The thought of then picking up a book and reading while on watch felt a bit like driving and texting. Like I was going to miss something and cause an accident. I am not in any way saying reading during a night shift is dangerous or should not be done. What I simply realized, for myself that night, was that I enjoy my shifts more when I direct all of my mental efforts toward the boat. Time passes quicker and I feel safer. This discovery came to me merely the fifth night of our passage across the Atlantic and it marked a mental milestone for me as I spent each of the dozens of night shifts I held after (as I am sure I will hold each night shift on a boat in the future) in this fashion—in complete fixation on the boat.
After my shift, I crashed hard in our berth. Another benefit of exerting significant mental energy on the boat is exhaustion. I never found myself struggling to fall back asleep after my night shift was over, even in surprisingly noisy or rough conditions. When I groggily came to the next morning around 9:00 a.m., I found Phillip cheerfully making toast in the galley.
“We caught a mackerel,” he said with a smile. “It’s in the fridge.”
“Sweet!” I replied and thought I could sure get used to this lifestyle. But it’s all encompassing. My first cup of coffee in hand and I stepped out into the cockpit to find Johnny and Yannick had dissected the starboard engine once again. Rusty, greasy pieces were laid out on a tablecloth on the cockpit floor like they were playing the game Operation. Yannick turned to Phillip with a little stone that had come out of the elbow in his hand and said:
I admired Yannick for his resilience and his sense of humor, even in the face of what might seem to many a daunting boat project. Hearty are the French.
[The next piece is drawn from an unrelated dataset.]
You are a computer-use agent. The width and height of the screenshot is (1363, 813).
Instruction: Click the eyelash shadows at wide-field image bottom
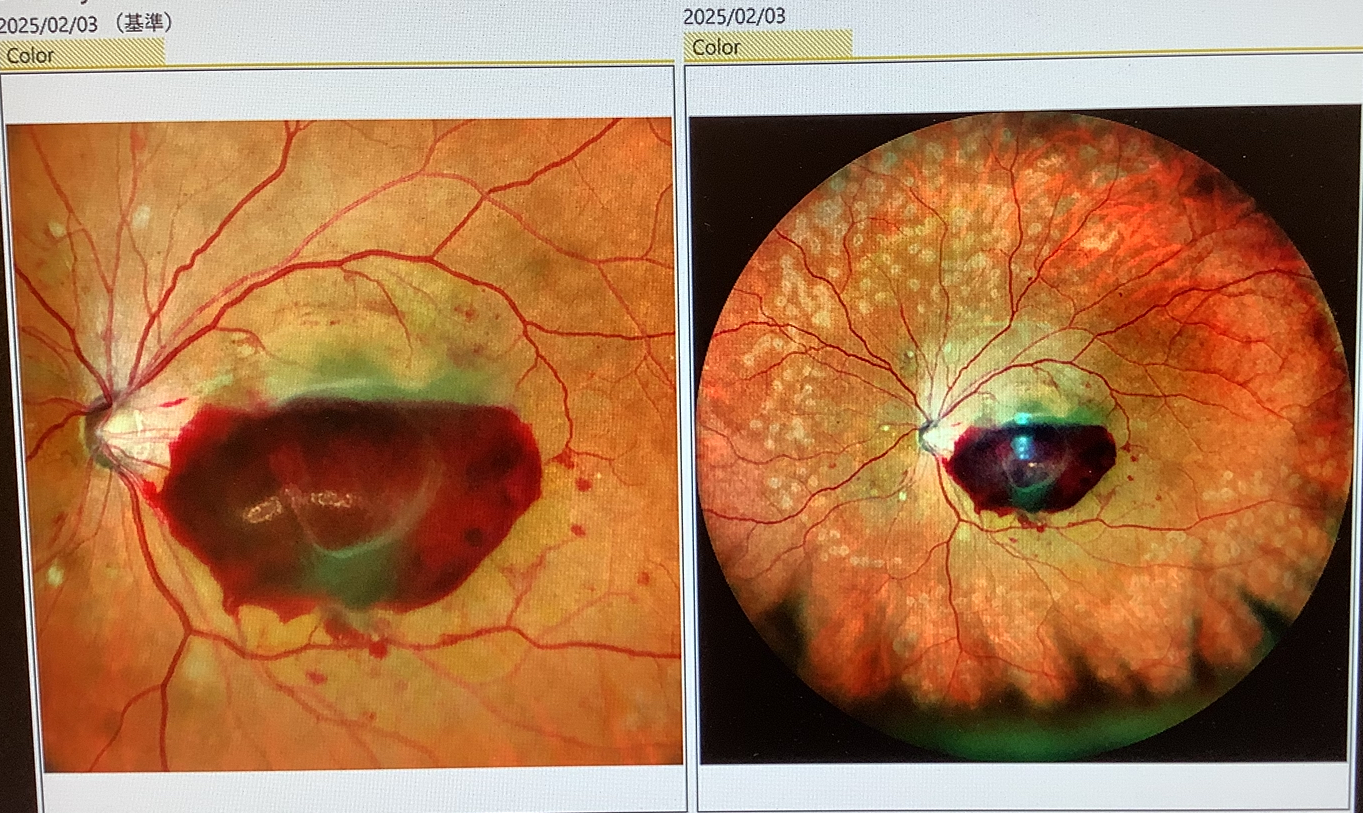[1000, 680]
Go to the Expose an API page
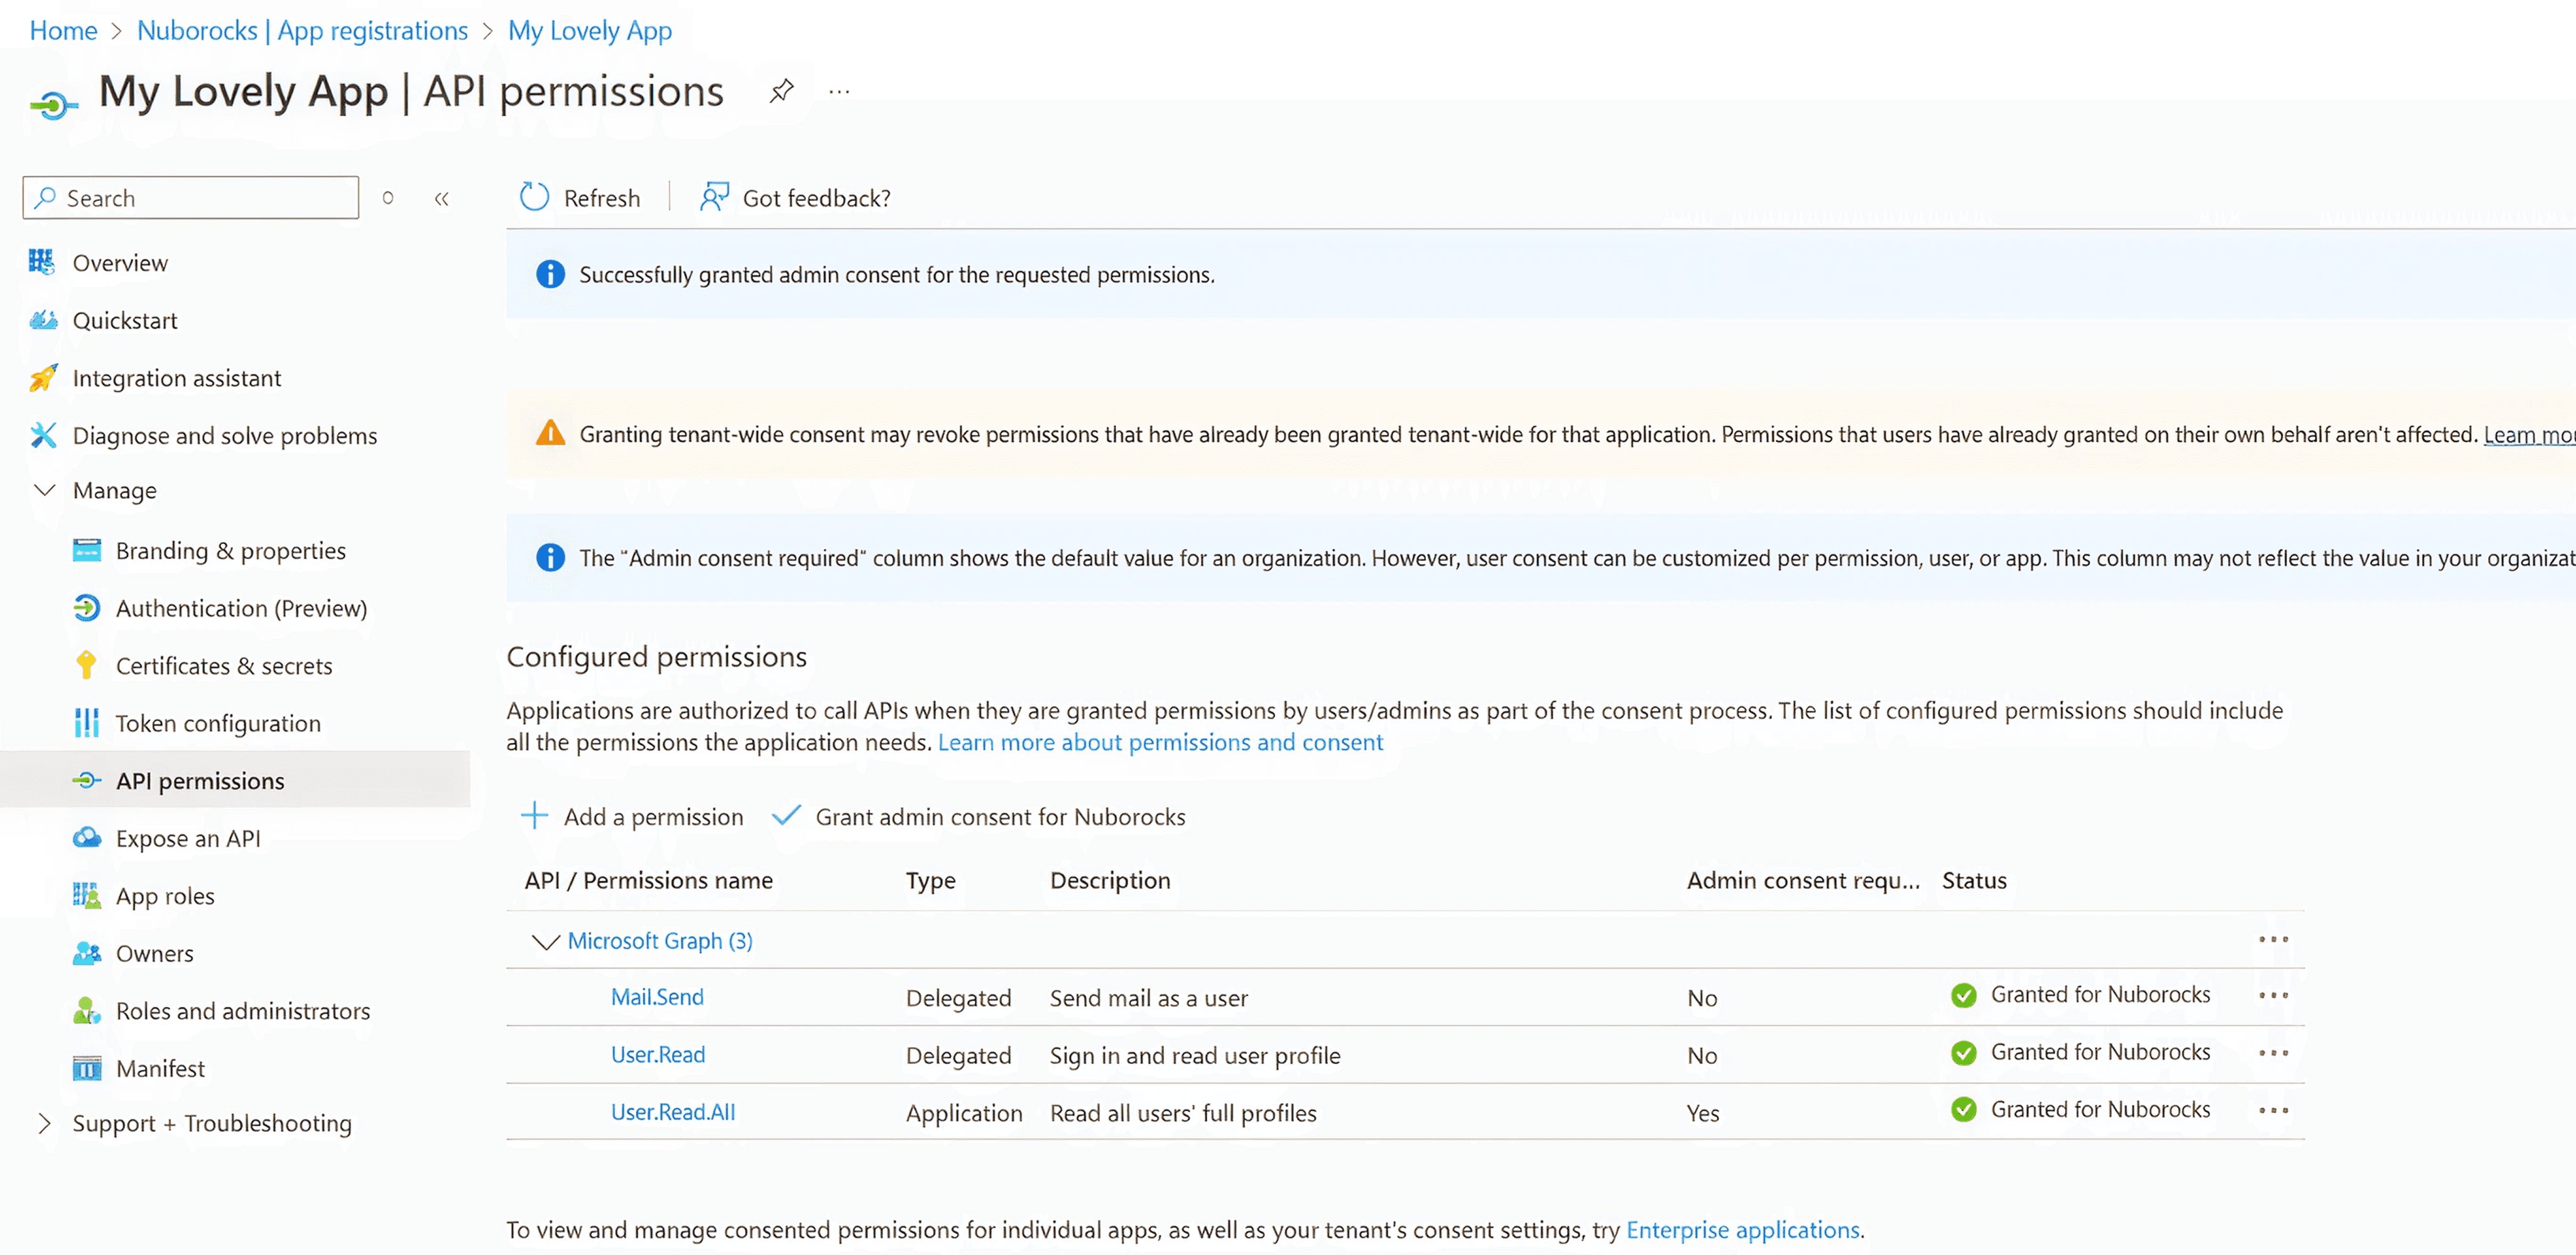Screen dimensions: 2576x1255 188,838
Johnny and Yannick were trying to solve, yet again, unsatisfactory performance of the cooling system in the starboard engine. Johnny said the flow coming out of the exhaust was too light while the stream coming out of the pisser was too strong.
And, I don’t know if I can take credit for that one as an “Annie term” as it seemed everyone called the tiny squirt stream out of the engine the “pisser.” After a few days on passage, and multiple conversations about the coolant systems in the engines, I found myself simply saying it, not knowing when or how I had learned it. While I did learn some French on the voyage, the first language I started to pick up was Diesel.
Johnny believed, because the pisser was strong but the exhaust was light, that there might be a clog between the two, so he and Yannick had removed the exhaust elbow from the engine and were now taking turns blowing through it, the grease from the piece leaving crusty black marks around their lips. I could tell Yannick knew I was trying not to laugh at them when he handed the dirty elbow to me saying I might be the most well-equipped crew member to “give it a blow.” Ha ha.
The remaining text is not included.